*TEXT SHOWN*

I used to get yelled at, people would buzz my handle bars, people would throw stuff at me. I put a stop to nearly 99per cent of all that : I now wear jerseys that say "armed cyclist" with a picture of a big gun. Now people give me lots of room.

No one revs their motor behind me at stop lights anymore either or tries to make a right hand turn while trying to run me out of the way.

 

It works well with the stupid spanish in their stupid looking race car hondas , haitian punks in their old beat up toyota corrolas and the stupid punkass 20 to 50 year old red necks in their diesel pickups.

 

The only group that has never bothered me are the brothers. They just look at me strange thinking probably "whats that crazy old white guy pedaling his white ass through here for?" They are probably right, but I always find other cultures interesting in learning about.

Posted

the culture here is if everyone knows you (apparently) have a gun they will kill you just to get their hands on it   :oops:

im not even going to get into your prejudiced description of other people and how those might affect your interactions with other road users ....

 

why don't you just try a "share the road "cycling jersey and see if happiness doesn't go further in life than threats of violence :blink: 

 

1 post and this is what you have to say :ph34r:

Posted

Being a gun enthusiast myself, I find this a bit disturbing. The whole idea is not to let everybody know, and also that seems to me almost like a passive aggressive threat......

 

I know its annoying when people do this, but I think as a cyclist in good old sunny SA we either have to suck it up or ride somewhere else.

Posted

Welcome mate

you made no mention of the inyuns

 

Got the same problem here with a cultural group called the "boere". I would be riding at a decent 40 miles a hour and these guys will come pass on their trekkers (type of African hot rod-pickup truck) and gooi (Nguni for dust- up) everything with the exhaust fumes.

*WHAT YOU NEED TO DO*
1. Duplicate the cycling thread from "you made no" to "the exhaust fumes.".
2. Summarize the cycling thread in two sentences.
The listing that comes next has no connection to the cycling thread.

*GIVEN INFORMATION*
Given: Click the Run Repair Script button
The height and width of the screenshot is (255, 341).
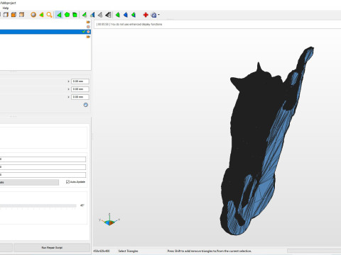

*SOLUTIONS BELOW*
1.
you made no mention of the inyuns

 

Got the same problem here with a cultural group called the "boere". I would be riding at a decent 40 miles a hour and these guys will come pass on their trekkers (type of African hot rod-pickup truck) and gooi (Nguni for dust- up) everything with the exhaust fumes.

2. In the cycling thread, a rider says that wearing jerseys reading "armed cyclist" with a picture of a big gun has stopped nearly all of the yelling, handlebar buzzing and thrown objects from drivers, who now give lots of room. Other posters object: one calls the rider's descriptions of other people prejudiced and suggests a "share the road" jersey instead, and a self-described gun enthusiast finds the idea disturbing and close to a passive aggressive threat.